Data lines:
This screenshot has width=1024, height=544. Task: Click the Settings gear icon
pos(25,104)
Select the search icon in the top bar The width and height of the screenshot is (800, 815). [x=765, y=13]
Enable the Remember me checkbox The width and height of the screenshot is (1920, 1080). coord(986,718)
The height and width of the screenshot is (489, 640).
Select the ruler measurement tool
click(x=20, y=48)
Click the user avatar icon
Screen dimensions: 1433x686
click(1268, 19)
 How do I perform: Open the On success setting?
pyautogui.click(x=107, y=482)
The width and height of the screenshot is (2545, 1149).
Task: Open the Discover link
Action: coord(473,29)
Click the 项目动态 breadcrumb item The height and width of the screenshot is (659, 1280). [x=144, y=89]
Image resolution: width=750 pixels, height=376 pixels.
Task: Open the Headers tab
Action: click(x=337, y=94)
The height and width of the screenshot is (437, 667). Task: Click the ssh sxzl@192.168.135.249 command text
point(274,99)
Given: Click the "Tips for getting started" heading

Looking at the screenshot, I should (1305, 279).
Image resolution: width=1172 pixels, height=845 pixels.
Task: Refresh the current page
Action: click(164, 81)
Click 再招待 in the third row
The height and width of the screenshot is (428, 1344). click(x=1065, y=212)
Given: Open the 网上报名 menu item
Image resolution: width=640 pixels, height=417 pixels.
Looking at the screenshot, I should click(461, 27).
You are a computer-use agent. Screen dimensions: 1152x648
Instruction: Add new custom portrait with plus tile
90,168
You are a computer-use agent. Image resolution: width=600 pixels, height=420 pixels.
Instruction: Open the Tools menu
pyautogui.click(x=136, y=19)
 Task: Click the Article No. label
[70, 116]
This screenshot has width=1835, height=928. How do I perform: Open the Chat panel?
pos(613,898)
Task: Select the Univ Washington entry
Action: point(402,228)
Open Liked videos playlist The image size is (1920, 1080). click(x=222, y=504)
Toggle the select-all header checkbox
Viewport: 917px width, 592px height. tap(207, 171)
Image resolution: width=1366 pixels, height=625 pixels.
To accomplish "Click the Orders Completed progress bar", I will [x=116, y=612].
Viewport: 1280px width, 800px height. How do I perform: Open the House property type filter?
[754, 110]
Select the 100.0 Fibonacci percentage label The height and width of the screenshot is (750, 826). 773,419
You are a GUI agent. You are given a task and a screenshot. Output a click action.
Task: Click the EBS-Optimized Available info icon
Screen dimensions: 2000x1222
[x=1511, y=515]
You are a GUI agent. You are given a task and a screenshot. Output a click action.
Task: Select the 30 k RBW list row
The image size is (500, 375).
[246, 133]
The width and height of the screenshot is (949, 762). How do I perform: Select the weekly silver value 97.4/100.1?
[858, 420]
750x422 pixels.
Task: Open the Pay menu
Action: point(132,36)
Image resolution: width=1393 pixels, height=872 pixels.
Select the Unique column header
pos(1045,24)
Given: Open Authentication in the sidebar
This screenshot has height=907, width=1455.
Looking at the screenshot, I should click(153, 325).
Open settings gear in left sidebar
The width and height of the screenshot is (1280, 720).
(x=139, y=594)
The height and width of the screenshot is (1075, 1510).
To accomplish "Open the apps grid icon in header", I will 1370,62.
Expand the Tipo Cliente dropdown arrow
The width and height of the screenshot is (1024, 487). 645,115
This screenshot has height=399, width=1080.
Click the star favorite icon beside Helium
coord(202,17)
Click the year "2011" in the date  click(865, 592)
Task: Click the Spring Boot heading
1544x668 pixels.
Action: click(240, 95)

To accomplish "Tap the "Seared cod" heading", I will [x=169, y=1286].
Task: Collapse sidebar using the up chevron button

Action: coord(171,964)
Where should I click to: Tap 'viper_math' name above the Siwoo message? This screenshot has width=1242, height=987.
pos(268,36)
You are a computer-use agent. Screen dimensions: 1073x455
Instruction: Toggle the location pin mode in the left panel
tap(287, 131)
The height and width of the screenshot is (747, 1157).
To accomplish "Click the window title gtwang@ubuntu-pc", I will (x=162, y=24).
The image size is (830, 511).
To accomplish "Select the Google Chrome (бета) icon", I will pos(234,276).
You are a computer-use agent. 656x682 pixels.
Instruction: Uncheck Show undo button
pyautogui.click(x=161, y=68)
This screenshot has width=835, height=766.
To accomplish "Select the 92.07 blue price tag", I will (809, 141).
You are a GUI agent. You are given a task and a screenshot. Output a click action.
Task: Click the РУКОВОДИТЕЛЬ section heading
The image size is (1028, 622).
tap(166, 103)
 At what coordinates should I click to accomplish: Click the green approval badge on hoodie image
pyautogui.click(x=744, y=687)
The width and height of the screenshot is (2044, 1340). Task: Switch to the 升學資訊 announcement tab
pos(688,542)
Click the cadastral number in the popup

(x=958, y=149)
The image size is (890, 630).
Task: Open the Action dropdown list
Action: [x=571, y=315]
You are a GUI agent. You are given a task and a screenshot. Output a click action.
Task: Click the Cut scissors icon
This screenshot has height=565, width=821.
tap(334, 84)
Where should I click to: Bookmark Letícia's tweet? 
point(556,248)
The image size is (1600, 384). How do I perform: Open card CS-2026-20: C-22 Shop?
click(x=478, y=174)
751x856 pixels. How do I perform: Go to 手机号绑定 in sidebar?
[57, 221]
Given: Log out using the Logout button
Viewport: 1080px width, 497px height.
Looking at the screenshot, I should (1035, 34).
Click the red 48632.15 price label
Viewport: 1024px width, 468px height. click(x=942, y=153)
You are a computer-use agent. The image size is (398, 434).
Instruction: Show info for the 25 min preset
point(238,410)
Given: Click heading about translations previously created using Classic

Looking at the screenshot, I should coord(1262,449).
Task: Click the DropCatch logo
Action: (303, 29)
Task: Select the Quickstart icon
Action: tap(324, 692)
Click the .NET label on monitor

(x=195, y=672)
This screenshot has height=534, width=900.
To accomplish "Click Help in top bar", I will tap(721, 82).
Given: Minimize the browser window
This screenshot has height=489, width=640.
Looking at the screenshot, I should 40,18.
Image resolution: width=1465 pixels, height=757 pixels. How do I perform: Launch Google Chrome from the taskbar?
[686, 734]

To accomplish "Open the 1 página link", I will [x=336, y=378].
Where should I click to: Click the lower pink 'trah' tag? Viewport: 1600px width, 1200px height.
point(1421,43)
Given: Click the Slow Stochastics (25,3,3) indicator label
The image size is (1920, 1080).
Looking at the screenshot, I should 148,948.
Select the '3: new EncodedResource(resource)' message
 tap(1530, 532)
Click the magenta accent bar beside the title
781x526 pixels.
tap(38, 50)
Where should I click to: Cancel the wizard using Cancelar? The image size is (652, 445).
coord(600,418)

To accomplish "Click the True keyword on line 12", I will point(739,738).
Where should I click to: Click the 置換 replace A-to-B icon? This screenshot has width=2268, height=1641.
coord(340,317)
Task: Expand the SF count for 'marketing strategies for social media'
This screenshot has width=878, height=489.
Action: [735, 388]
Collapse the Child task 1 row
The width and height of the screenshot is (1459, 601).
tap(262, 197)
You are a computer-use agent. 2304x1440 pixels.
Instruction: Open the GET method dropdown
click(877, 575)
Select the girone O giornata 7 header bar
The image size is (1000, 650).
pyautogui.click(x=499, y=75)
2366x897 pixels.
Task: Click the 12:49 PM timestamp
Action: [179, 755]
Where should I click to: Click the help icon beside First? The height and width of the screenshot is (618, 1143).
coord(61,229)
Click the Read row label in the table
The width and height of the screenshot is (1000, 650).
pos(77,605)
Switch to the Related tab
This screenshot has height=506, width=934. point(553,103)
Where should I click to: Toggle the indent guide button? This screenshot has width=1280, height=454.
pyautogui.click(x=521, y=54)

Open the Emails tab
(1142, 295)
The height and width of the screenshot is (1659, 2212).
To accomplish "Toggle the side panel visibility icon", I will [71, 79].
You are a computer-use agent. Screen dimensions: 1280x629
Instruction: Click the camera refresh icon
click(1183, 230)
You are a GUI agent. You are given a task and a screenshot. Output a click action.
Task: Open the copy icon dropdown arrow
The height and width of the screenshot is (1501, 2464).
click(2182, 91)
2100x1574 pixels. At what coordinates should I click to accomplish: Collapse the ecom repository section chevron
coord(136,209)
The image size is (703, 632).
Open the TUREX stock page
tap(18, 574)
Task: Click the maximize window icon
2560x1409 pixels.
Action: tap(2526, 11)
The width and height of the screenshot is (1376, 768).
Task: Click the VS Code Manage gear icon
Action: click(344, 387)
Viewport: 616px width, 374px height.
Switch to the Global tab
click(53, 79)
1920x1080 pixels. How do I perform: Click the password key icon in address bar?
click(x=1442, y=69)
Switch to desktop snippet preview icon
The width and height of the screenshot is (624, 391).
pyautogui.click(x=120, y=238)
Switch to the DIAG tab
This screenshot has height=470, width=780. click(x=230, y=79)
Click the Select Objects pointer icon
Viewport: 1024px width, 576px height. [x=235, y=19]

Task: Convert the rows from the start through the line containing "click(x=20, y=48)" into a two-column CSV with the headers instruction and action. Give one CSV line per row, holding the row's text and its answer, each in a single quoted field with line breaks replaced by spaces.

Solution:
instruction,action
"This screenshot has width=1024, height=544. Task: Click the Settings gear icon","pos(25,104)"
"Select the search icon in the top bar The width and height of the screenshot is (800, 815).","[x=765, y=13]"
"Enable the Remember me checkbox The width and height of the screenshot is (1920, 1080).","coord(986,718)"
"The height and width of the screenshot is (489, 640). Select the ruler measurement tool","click(x=20, y=48)"